The response should consist solely of the lines running from the line with "[More] (436, 42)" to the end of the data, retyped exactly.

*** Begin section ***

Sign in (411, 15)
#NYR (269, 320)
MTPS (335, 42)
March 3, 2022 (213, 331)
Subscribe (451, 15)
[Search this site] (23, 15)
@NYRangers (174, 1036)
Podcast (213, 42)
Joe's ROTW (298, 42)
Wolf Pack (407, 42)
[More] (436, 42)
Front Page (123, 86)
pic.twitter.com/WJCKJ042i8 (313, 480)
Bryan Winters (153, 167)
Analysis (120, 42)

*** End section ***

## EXERCISE RESPONSE
[More] (436, 42)
Front Page (123, 86)
pic.twitter.com/WJCKJ042i8 (313, 480)
Bryan Winters (153, 167)
Analysis (120, 42)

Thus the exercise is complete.